INTERIM INVESTMENT ADVISORY AGREEMENT
INTERIM AGREEMENT made as of this 24/th/ day of January, 2006 between the
ICM Series Trust, an unincorporated business trust organized under the laws of
the Commonwealth of Massachusetts (hereinafter called the "Trust"), and
Ironwood Capital Management, LLC, a Massachusetts limited liability company,
(hereinafter called the "Adviser");
WHEREAS, the Trust is registered as an open-end management investment
company under the Investment Company Act of 1940, as amended (the "1940 Act")
and is authorized to issue shares ("Shares") in separate series and classes; and
WHEREAS, a series of the Trust having Institutional Class Shares and
Investment Class Shares, as well as separate assets and liabilities, has been
created under the name ICM/Isabelle Small-Cap Value Fund (the "Fund"); and
WHEREAS, the Adviser is registered as an Adviser under the Advisers Act of
1940, as amended (the "Advisers Act"); and
WHEREAS, the Trust has retained the Adviser to render advisory services to
the Fund pursuant to an Investment Advisory Agreement dated as of March 2, 1998
(the "Advisory Agreement"); and
WHEREAS, the Advisory Agreement, by its terms, and in accordance with
certain provisions of the 1940 Act, will terminate upon assignment;
WHEREAS, in connection with a change in control (an "assignment" under the
0000 Xxx) of the Adviser, an automatic termination of the Advisory Agreement
will occur;
WHEREAS, Rule 15a-4 under the 1940 Act provides a temporary exemption from
automatic termination of an advisory contract if the fund's board approves an
interim contract;
WHEREAS, at its October 17, 2005 meeting, the Board of Trustees of the
Trust, including a majority of the of the Board of Trustees who are not
"interested persons" (as defined in the 0000 Xxx) of any party to this Interim
Agreement, voted in person to approve this Interim Agreement so that the
Adviser may continue to render investment advisory services to the Trust upon
termination of the Advisory Agreement and until such time as a new investment
advisory agreement, approved by the Board at its October 17, 2005 meeting and
to be voted on by shareholders of the Trust (the "New Agreement"), becomes
effective; and
NOW THEREFORE, in consideration of the mutual promises and agreements herein
contained, and for other good and valuable consideration, the receipt and
sufficiency of which is thereby acknowledged, it is hereby agreed between the
Trust and the Adviser, as follows:
1. The Trust hereby retains the Adviser, and the Adviser hereby agrees, to
act as investment adviser to the Trust and, subject to such limitations as the
Board of Trustees of the Trust may impose, to assume all investment duties and
have full discretionary power and
authority with respect to investment of the assets of the Fund.
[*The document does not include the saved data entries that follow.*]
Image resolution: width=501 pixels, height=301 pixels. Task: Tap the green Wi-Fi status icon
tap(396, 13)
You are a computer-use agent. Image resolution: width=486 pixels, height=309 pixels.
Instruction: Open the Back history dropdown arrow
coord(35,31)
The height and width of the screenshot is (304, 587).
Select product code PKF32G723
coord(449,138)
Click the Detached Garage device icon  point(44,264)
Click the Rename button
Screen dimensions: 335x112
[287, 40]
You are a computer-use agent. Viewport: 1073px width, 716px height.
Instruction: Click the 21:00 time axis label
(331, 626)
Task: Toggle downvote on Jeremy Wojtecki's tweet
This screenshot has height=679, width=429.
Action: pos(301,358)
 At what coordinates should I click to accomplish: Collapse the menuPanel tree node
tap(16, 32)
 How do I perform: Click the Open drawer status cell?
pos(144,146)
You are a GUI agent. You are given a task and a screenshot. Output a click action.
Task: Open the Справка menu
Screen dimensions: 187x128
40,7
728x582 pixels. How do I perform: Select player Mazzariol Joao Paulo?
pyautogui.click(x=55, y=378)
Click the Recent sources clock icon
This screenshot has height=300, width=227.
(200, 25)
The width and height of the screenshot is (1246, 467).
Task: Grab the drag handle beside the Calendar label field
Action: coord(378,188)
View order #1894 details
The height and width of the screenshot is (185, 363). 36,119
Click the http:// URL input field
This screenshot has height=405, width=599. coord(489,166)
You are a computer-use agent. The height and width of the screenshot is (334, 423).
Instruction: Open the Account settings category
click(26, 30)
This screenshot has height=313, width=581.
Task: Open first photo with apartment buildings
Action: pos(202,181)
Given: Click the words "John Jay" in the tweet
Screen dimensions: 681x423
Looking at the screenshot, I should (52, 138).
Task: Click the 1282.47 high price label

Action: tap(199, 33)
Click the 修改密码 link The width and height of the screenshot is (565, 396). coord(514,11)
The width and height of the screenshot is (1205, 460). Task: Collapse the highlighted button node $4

Without
limiting the generality of the foregoing, the Adviser shall (i) obtain and
evaluate such information and advice relating to the economy and securities
markets and securities as it deems necessary or useful to discharge its duties
hereunder; (ii) continuously invest the assets of the Fund in a manner
consistent with the investment objective and policies thereof as stated in the
Fund's Prospectuses and Statements of Additional Information on file with the
Securities and Exchange Commission, as the same may be amended from time to
time; (iii) determine the securities to be purchased, sold or otherwise
disposed of by the Fund and the timing of such purchases, sales and
dispositions; (iv) vote all proxies for securities held by the Fund and
exercise all other voting rights with respect to such securities in the manner
it deems appropriate; (v) issue settlement instructions to custodians
designated by the Trust; (vi) evaluate the credit worthiness of securities
dealers, banks and other entities with which the Fund may engage in repurchase
agreements and monitor the status of such agreements; and (vi) take such
further action, including the placing of purchase and sale orders and the
selection of broker-dealers to execute such orders on behalf of the Fund, as
the Adviser shall deem necessary or appropriate, in its sole discretion, to
carry out its duties under this Interim Agreement. The Adviser shall also
furnish to or place at the disposal of the Trust such information, evaluations,
analyses and opinions formulated or obtained by the Adviser in the discharge of
its duties, as the Trust may, from time to time, reasonably request.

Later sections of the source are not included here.